[TASK]
Look through the data below and return each line where "Toggle" appears.

[INFORMATION GIVEN]
· · ·

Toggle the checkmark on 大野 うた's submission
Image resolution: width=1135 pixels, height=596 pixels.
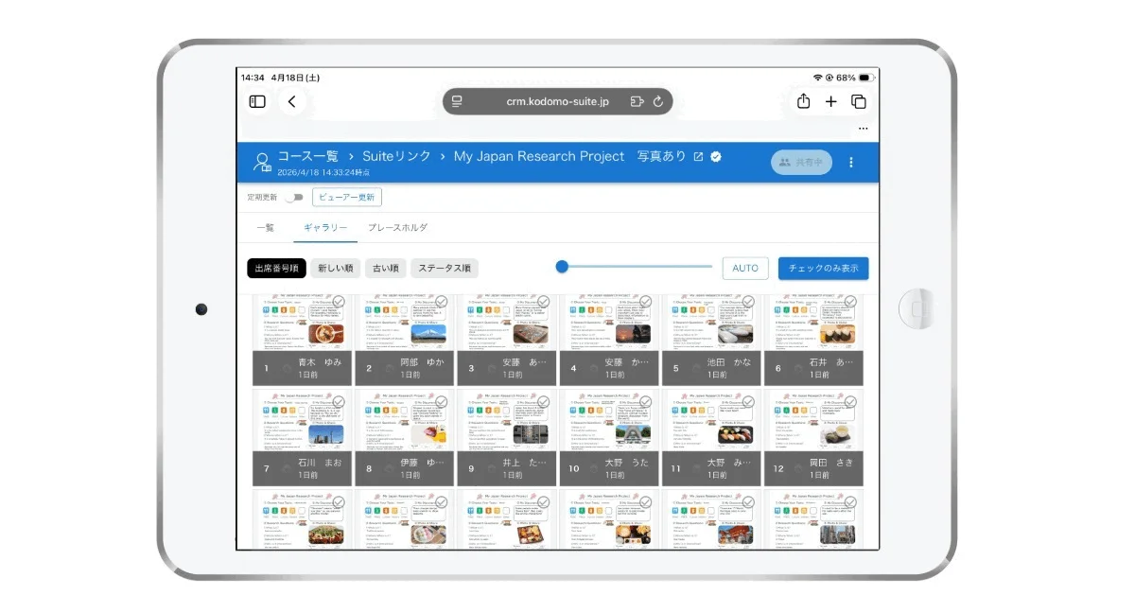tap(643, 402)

· · ·

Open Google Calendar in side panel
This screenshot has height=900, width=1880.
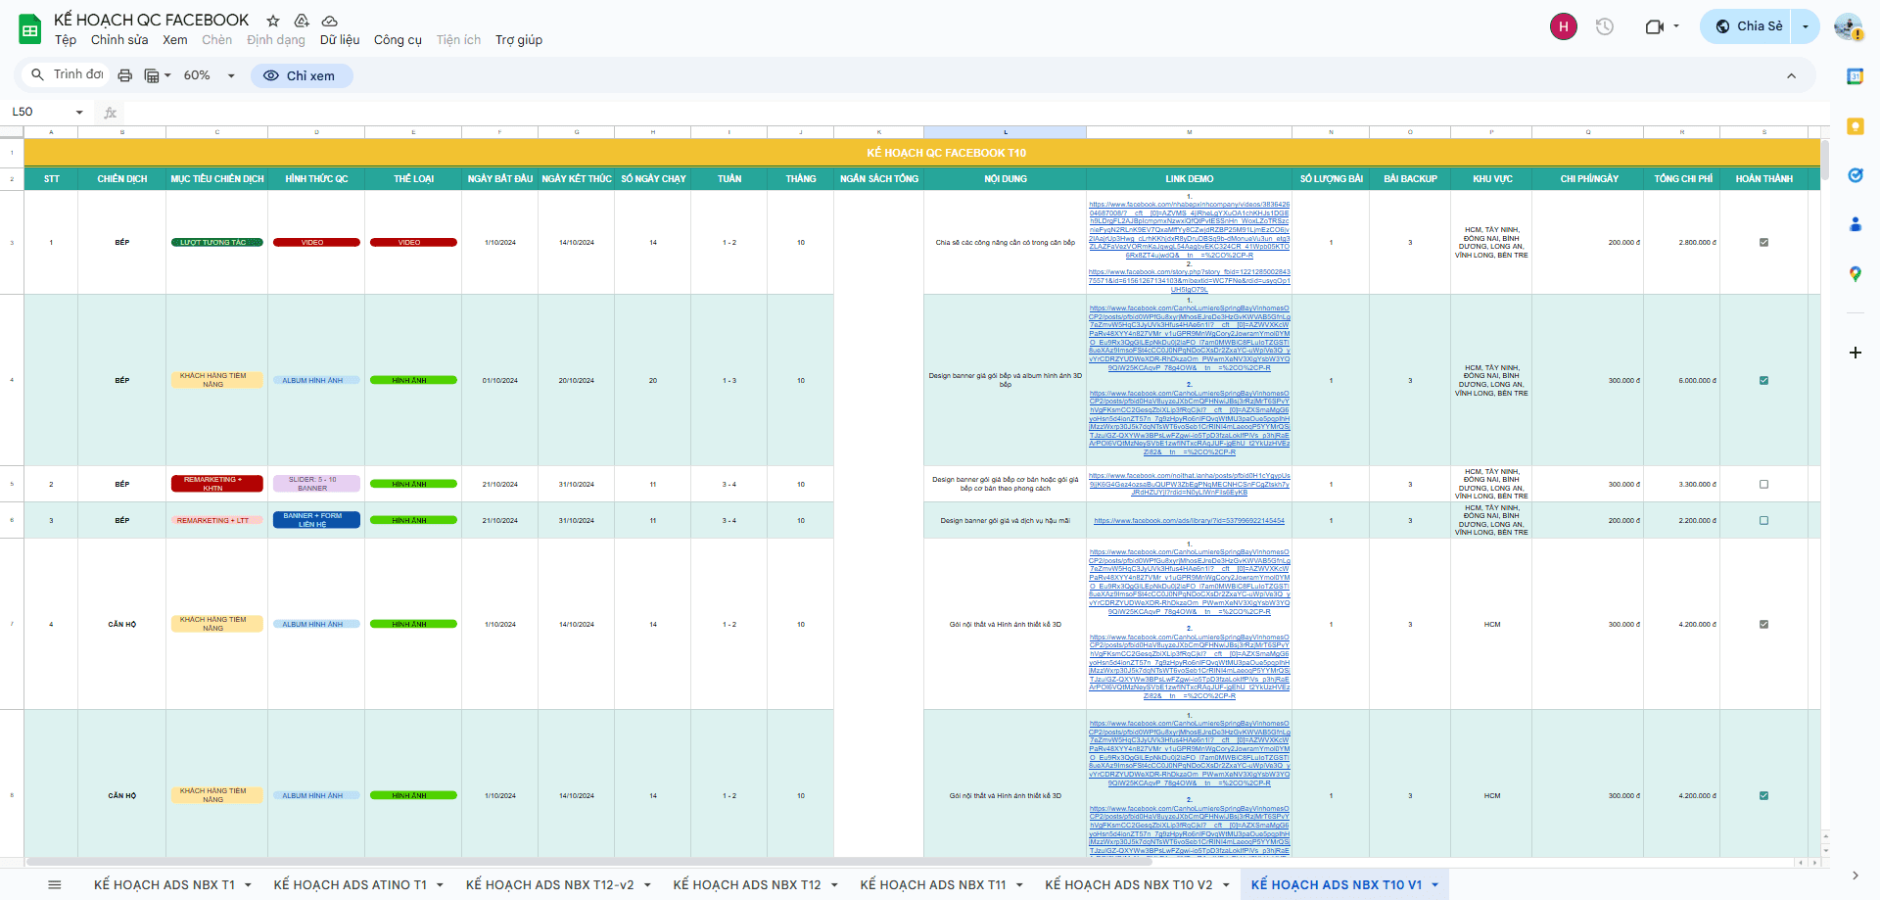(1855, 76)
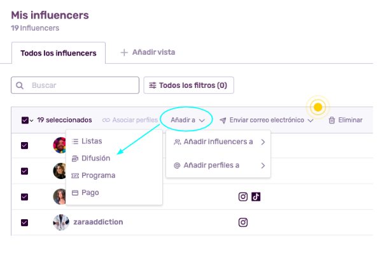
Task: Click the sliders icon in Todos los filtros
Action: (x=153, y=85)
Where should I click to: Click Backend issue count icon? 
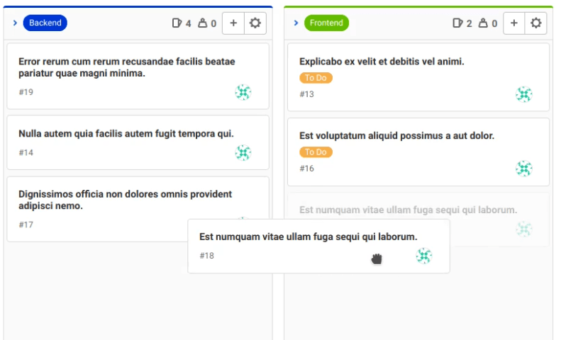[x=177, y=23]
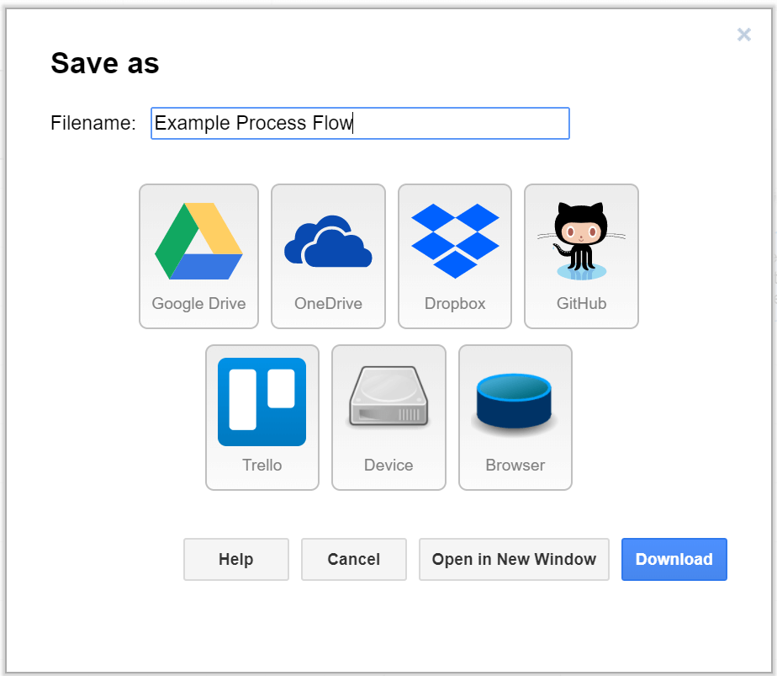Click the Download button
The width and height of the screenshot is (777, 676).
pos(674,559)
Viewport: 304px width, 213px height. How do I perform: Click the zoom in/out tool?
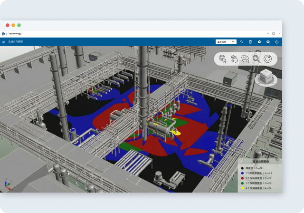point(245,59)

· · ·

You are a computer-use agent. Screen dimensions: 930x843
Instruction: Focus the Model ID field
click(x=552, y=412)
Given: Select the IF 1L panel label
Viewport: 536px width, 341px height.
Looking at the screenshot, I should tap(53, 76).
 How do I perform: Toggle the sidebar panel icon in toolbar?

· · ·

[SOLUTION FOR THIS TASK]
Toggle the checkmark on 大野 うた's submission
 How do I perform: Toggle the sidebar panel icon in toolbar?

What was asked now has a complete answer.